Thirty-four years of Happy Hens and happy hearts: Yvonne Sutherland’s world-renowned Dunedin gift shop
Words and Photos: Lee-Anne Duncan
Yvonne Sutherland has been firing and painting hens for more than three decades and collectors around the world obviously adore them as much as she does
They were nearly called Funny Fowls, but Yvonne Sutherland’s daughter Jessica named them Happy Hens.
“Happy is a magic word,” says Yvonne who believes that’s one of the reasons her pottery poultry – made in Portobello, Dunedin – has been so popular for 34 years. “Nearly everyone has warm, fuzzy stories about hens; people project their happy emotions onto them.” She says all cultures can relate to hens and roosters, rather than, say, pukeko or parakeets. “I’ve been asked to do things like kiwi and sheep over the years, but no, we’ve stuck to our hens – and that’s been part of our success.”
Yvonne has warm associations with hens; her grandfather kept them and she still has a couple of her own. They give her endless amusement and inspiration however the creation of Happy Hens was unintentional. The business fledged nigh on three-and-a-half decades ago, so Yvonne is understandably fuzzy about the details.

Material supplied:
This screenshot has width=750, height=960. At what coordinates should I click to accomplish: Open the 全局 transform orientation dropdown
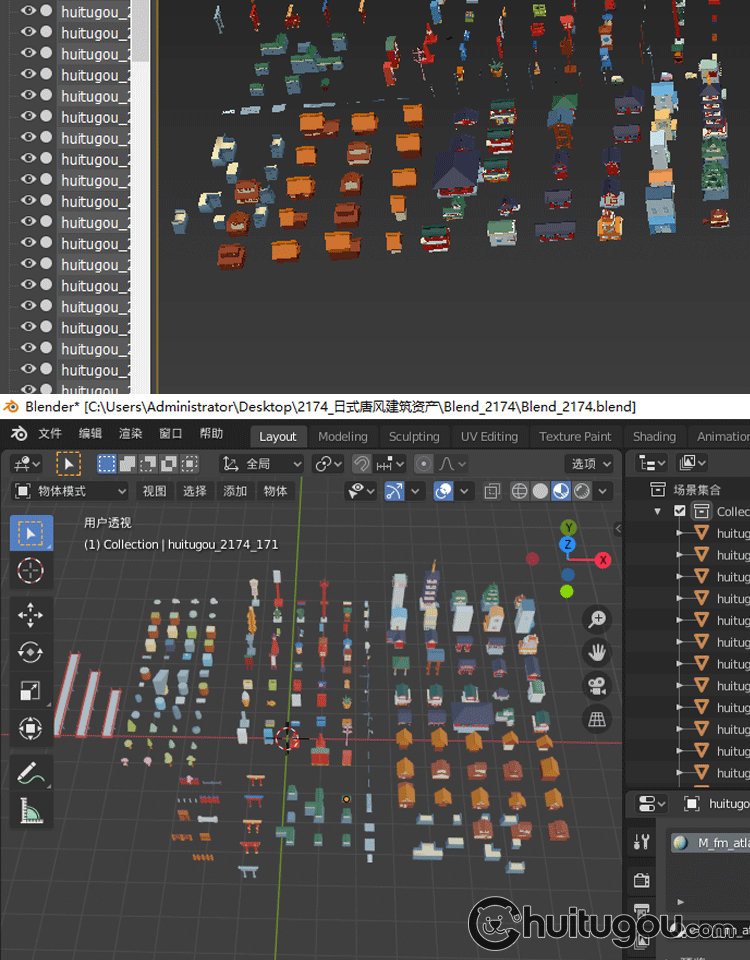point(262,464)
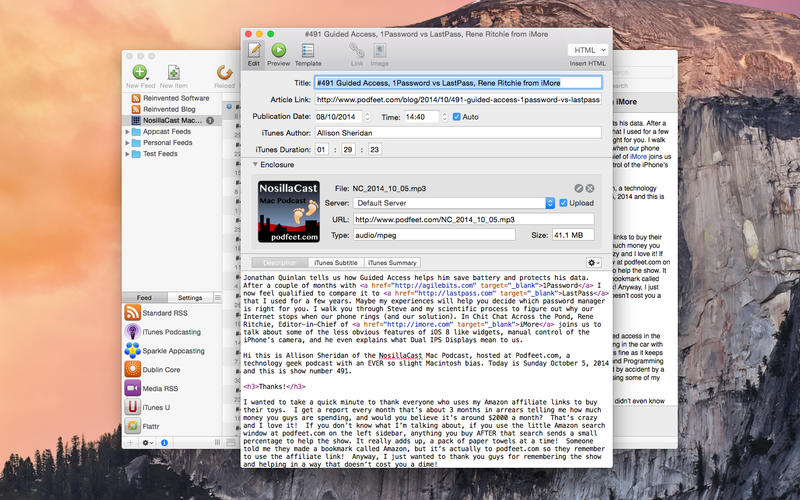Select Sparkle Appcasting extension icon
800x500 pixels.
132,350
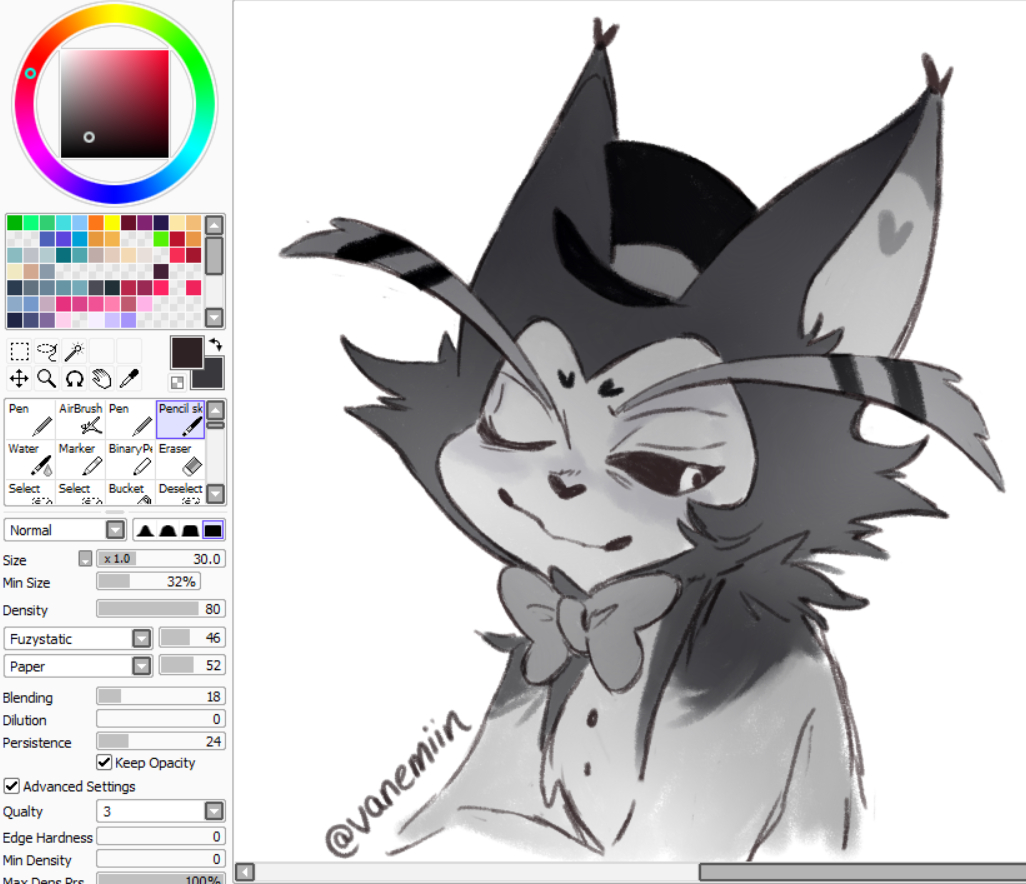Toggle the transparent color checker button
This screenshot has height=884, width=1026.
177,382
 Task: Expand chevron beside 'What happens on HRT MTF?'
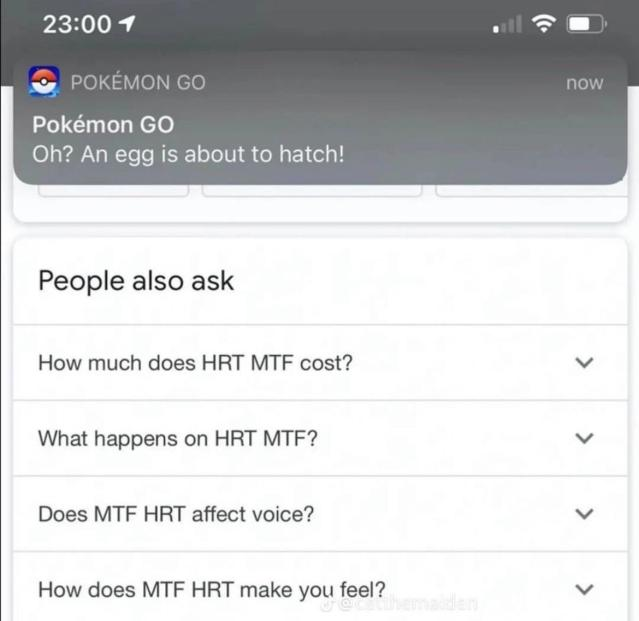click(x=585, y=439)
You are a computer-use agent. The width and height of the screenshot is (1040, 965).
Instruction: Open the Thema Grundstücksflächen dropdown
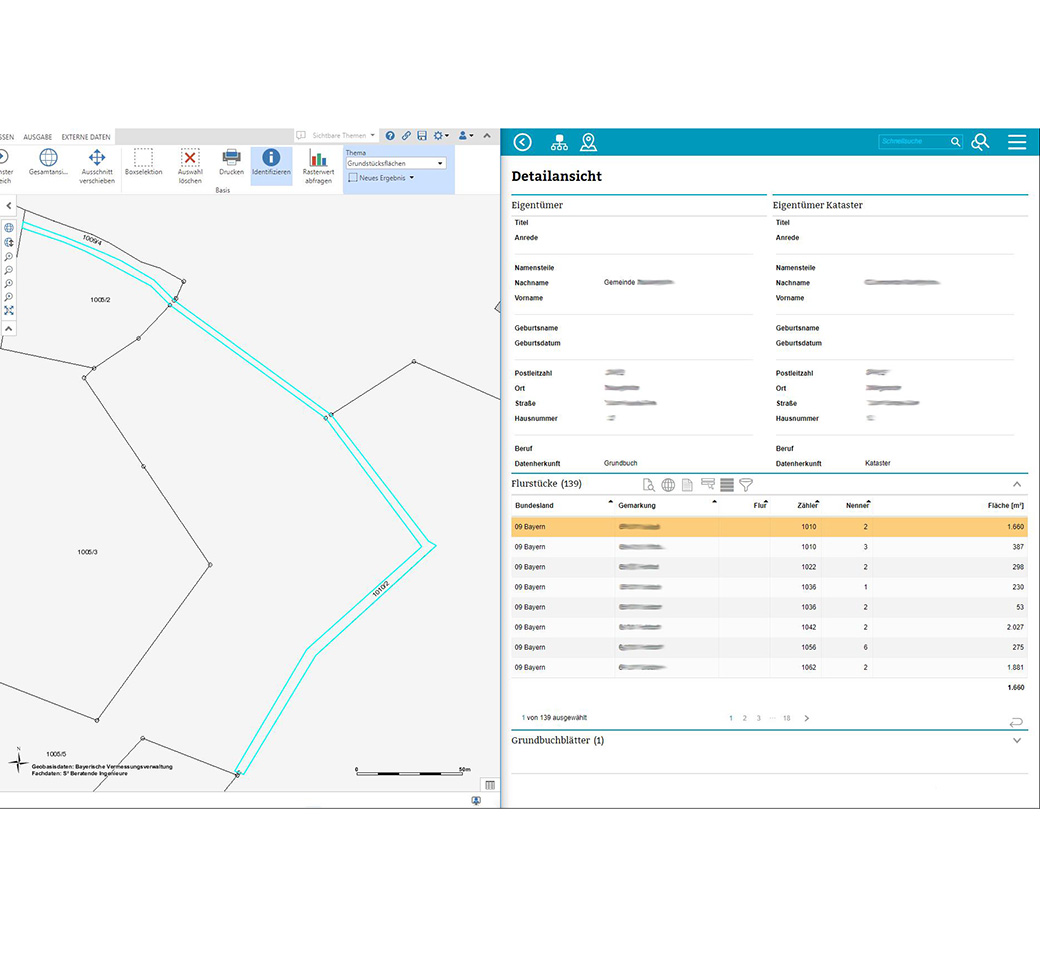click(396, 163)
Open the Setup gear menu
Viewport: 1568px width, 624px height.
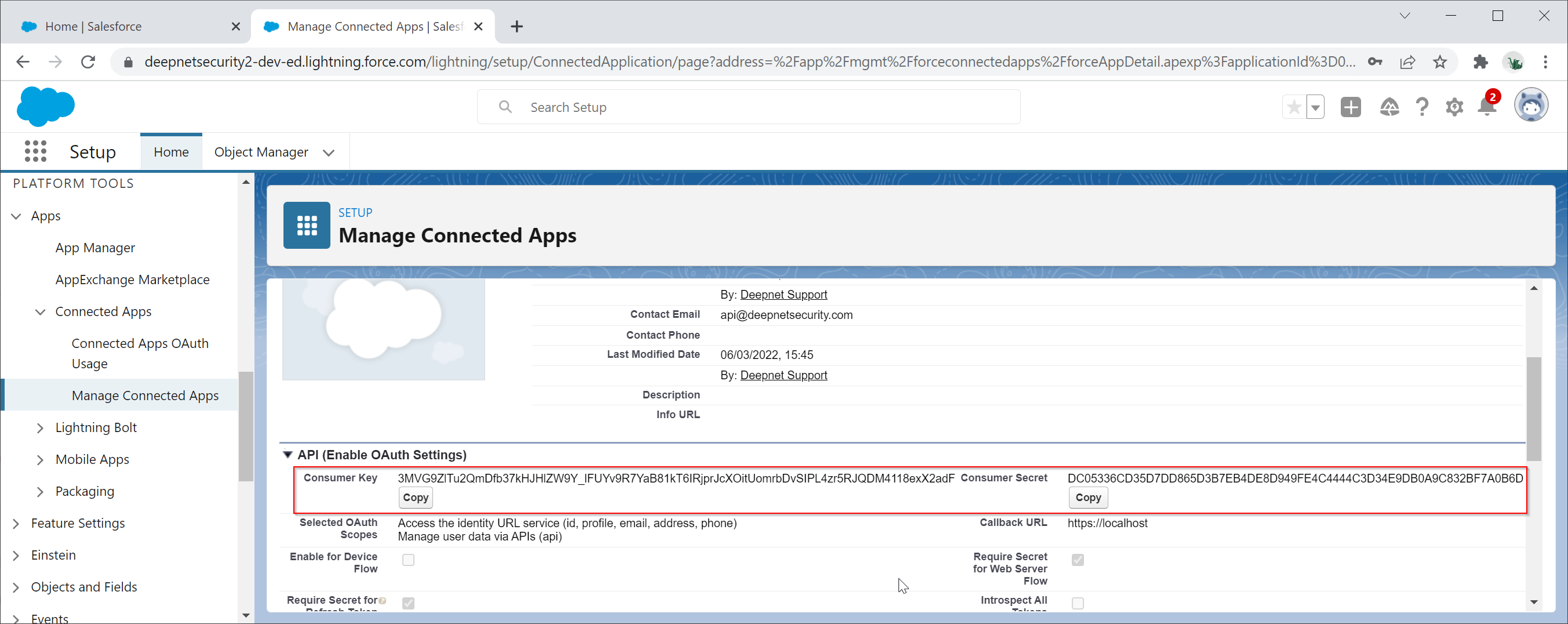1454,107
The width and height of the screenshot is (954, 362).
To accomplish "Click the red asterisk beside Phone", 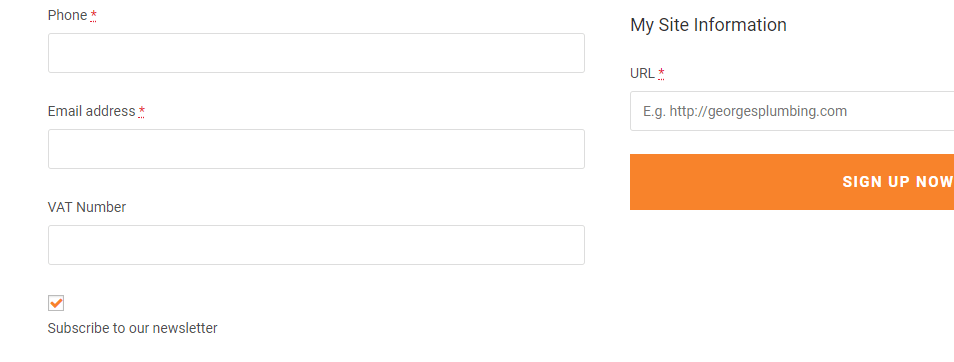I will click(94, 15).
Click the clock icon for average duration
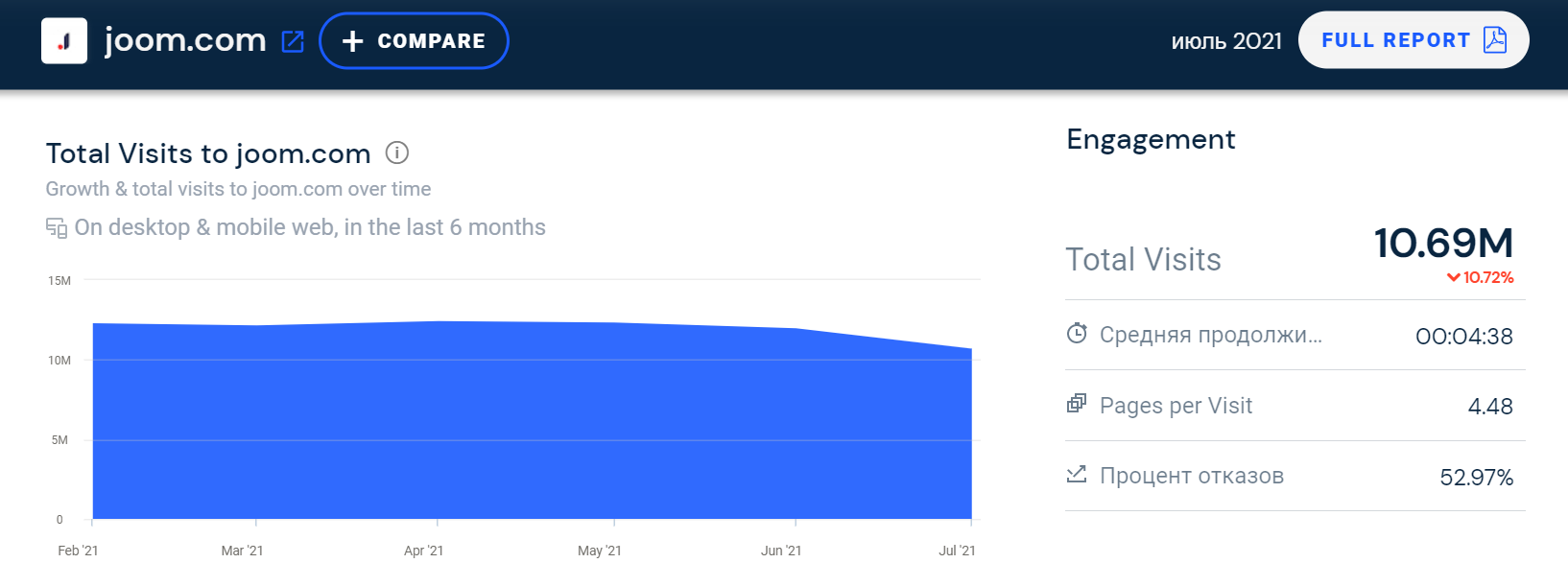Image resolution: width=1568 pixels, height=563 pixels. tap(1077, 334)
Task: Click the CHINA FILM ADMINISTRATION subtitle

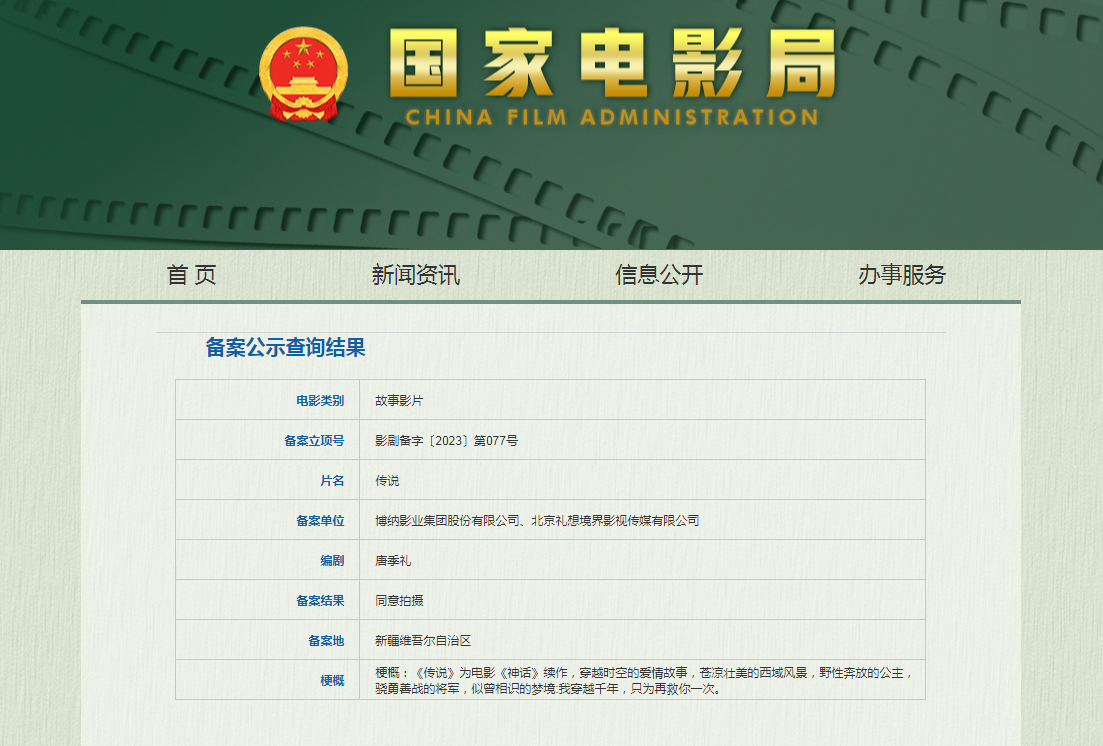Action: (x=612, y=117)
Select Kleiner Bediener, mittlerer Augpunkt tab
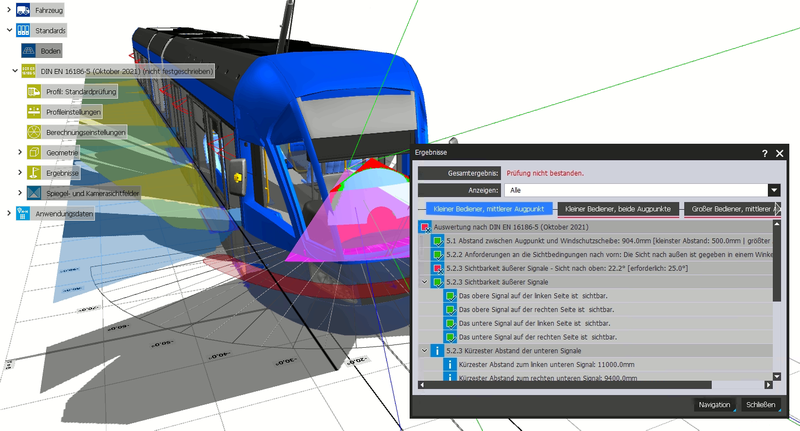 click(x=487, y=209)
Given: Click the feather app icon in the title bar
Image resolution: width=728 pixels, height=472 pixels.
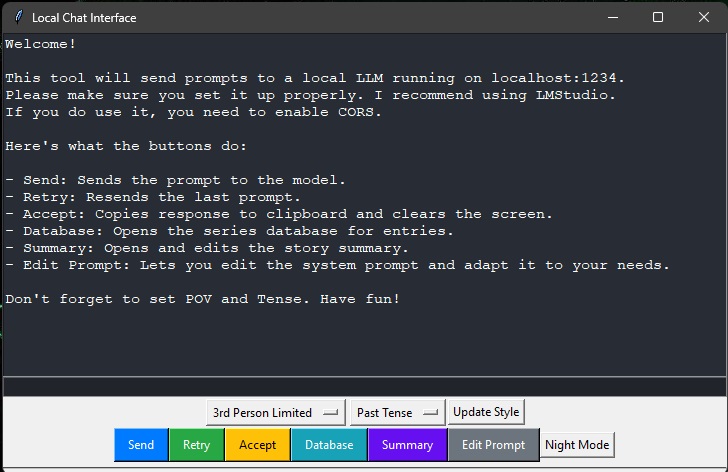Looking at the screenshot, I should 16,17.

Exercise brief:
Answer these from the article about Happy Hens:
(a) What were the hens nearly called?
(b) Which two animals has Yvonne been asked to make over the years?
(c) Which relative of Yvonne's kept hens?

Exercise output:
(a) Funny Fowls
(b) Kiwi and sheep
(c) Her grandfather